A news release with respect to the material change referred to in this report was issued in Toronto, Ontario via Canada NewsWire on March 19, 2009. A copy of the press release has been filed on SEDAR and is available at www.sedar.com.

Item 4

Summary of Material Change

On March 19, 2009, Harry Winston Diamond Corporation ("Harry Winston") announced a strategic investment by Kinross Gold Corporation ("Kinross"), whereby Kinross will make a net investment of U.S.$150 million.

Item 5

Full Description of Material Change

On March 19, 2009, Harry Winston announced a strategic investment by Kinross, whereby Kinross will make a net investment of U.S.$150 million. As part of the transaction the parties have agreed to jointly consider other opportunities in the diamond mining industry.

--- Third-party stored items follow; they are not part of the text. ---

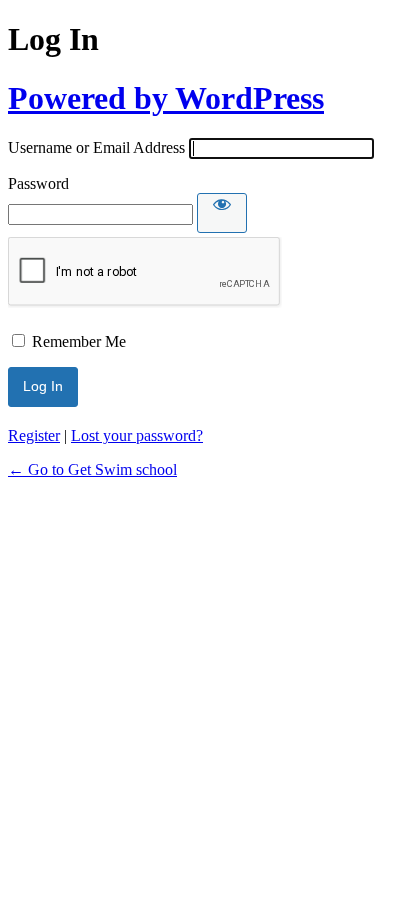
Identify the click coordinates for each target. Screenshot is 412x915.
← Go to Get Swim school (92, 469)
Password (38, 183)
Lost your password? (137, 435)
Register (34, 435)
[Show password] (222, 213)
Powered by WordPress (166, 98)
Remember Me (79, 341)
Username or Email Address (96, 147)
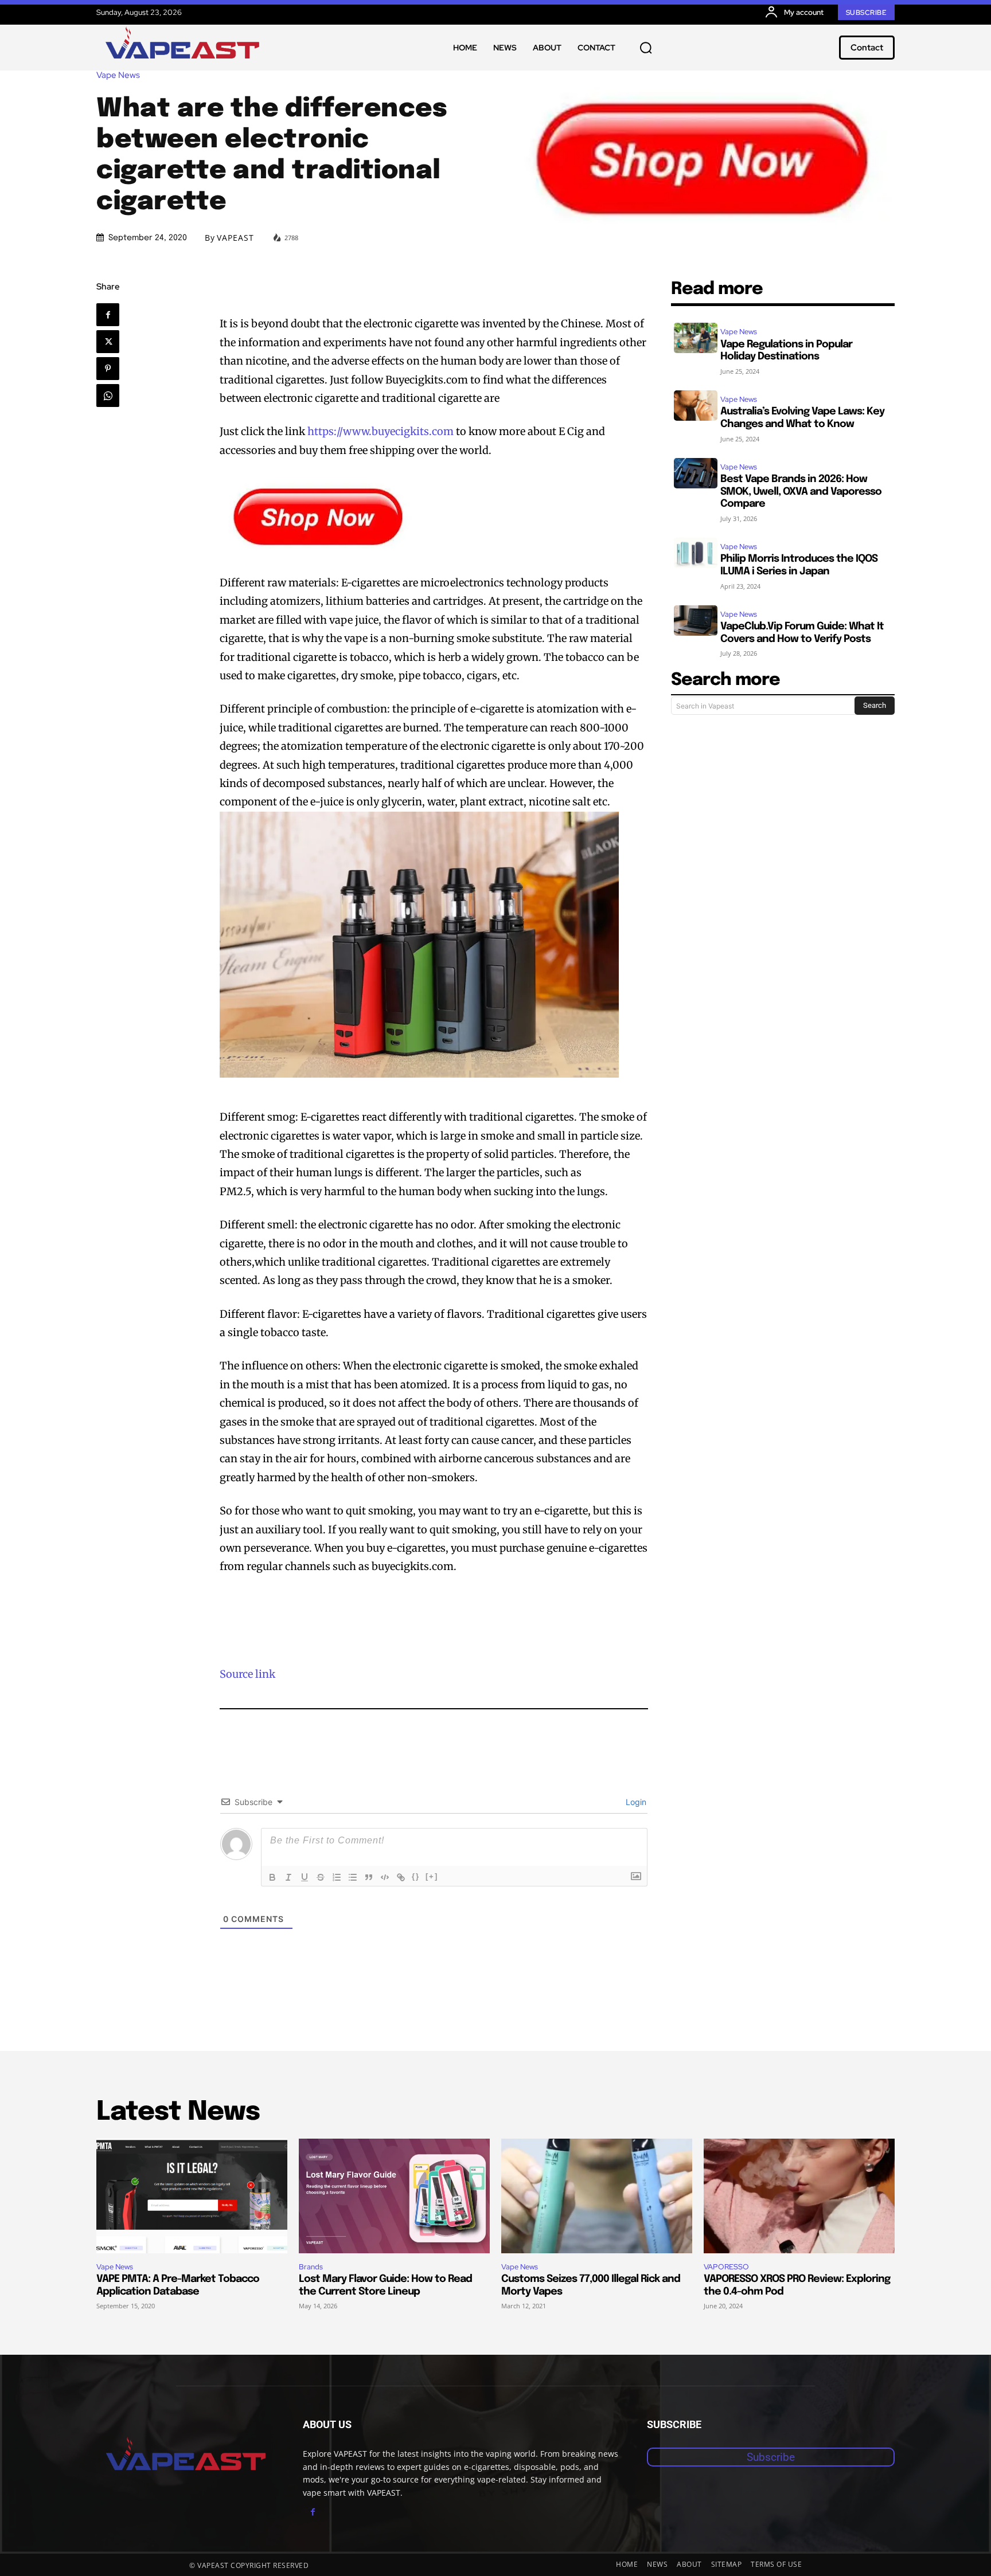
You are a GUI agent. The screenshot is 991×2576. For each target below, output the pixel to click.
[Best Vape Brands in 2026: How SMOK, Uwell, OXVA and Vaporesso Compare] (695, 473)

According to the terms of the agreement, Kinross has agreed to subscribe for 15.2 million treasury shares from Harry Winston at a price of U.S.$3.00 per share, being approximately 19.9% of Harry Winston’s issued equity post the transaction. Kinross has the right to maintain this equity level by participating in future equity financings. In addition, Kinross has agreed to subscribe for new partnership units representing a 22.5% interest in the limited partnership (the "Partnership") which holds Harry Winston’s 40% joint venture interest in the Diavik Diamond Mine, for a net effective subscription value of U.S.$104.4 million. Following closing of the transaction, Kinross will be offered a seat on Harry Winston’s Board of Directors.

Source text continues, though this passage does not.